**Try it**
Pictures do not belong in the copy; print every entry exactly as it stands.

Collected data:
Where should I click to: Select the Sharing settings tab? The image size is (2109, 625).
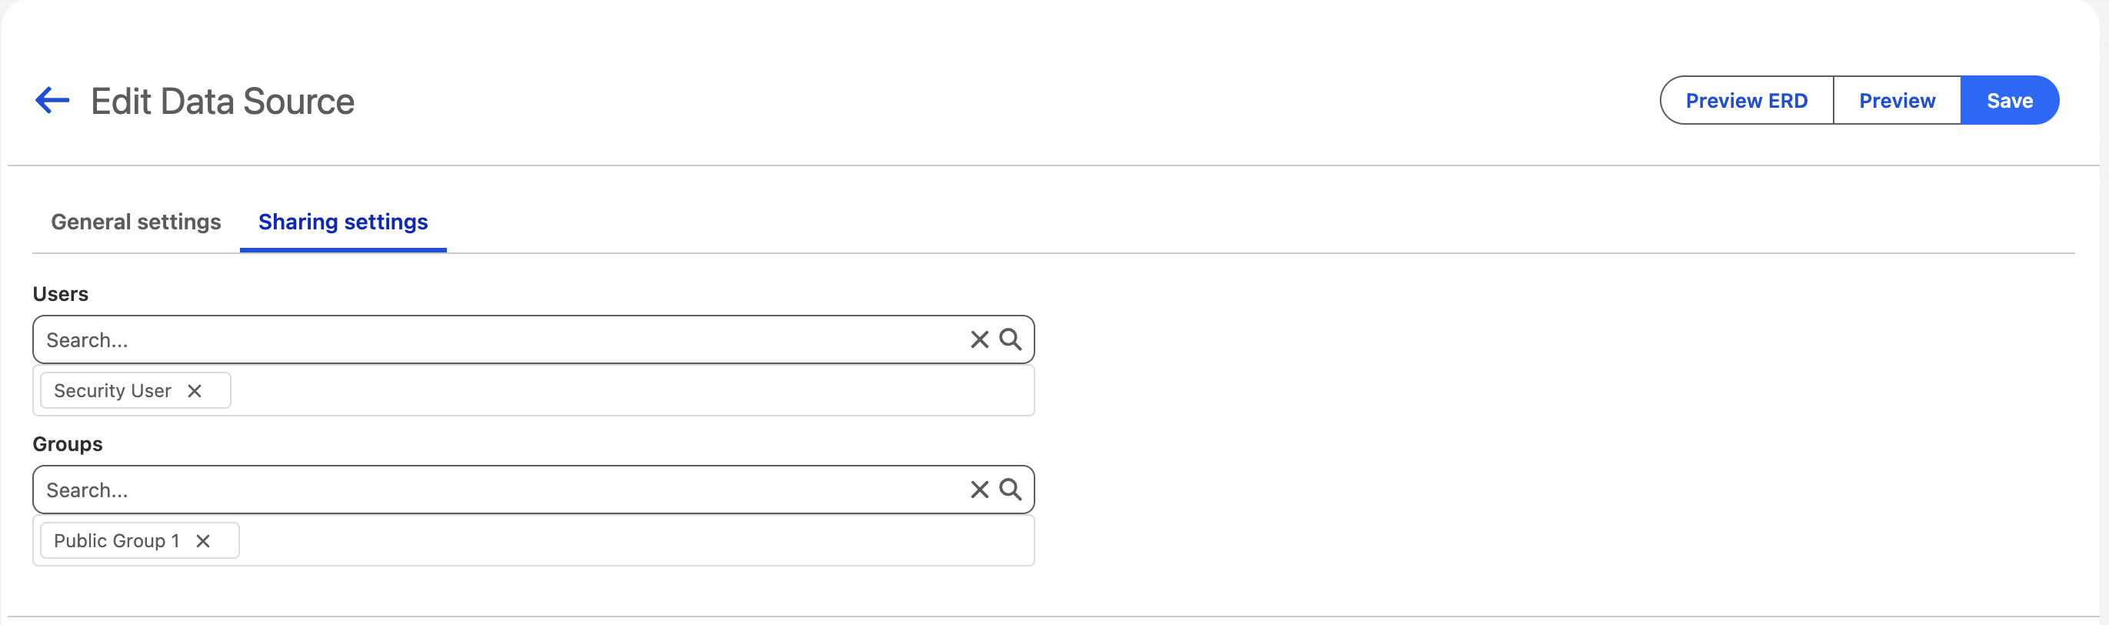343,222
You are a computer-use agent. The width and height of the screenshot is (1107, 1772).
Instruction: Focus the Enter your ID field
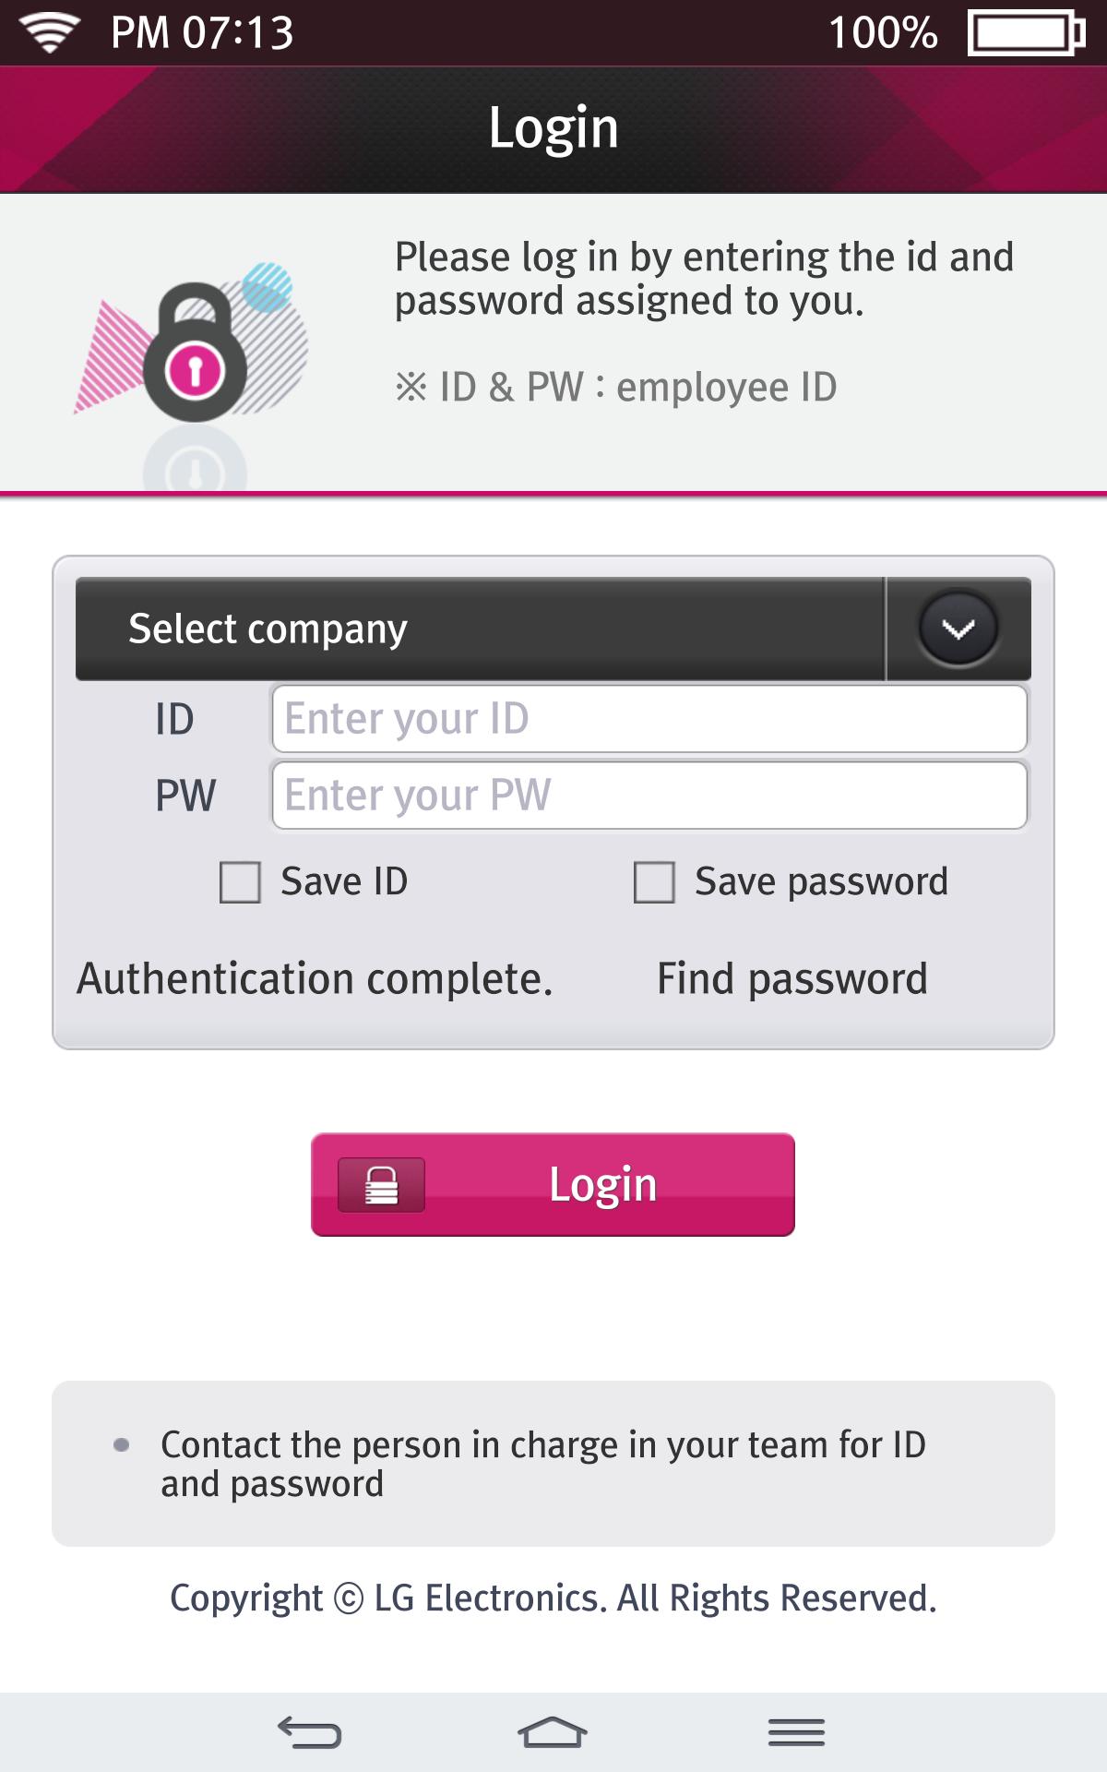click(649, 719)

**Output below**
Where should I click to: Select the Sharing settings tab? The image size is (2109, 625).
343,222
You are a computer-use agent. The width and height of the screenshot is (1107, 1772).
Instruction: Focus the Enter your ID field
click(649, 719)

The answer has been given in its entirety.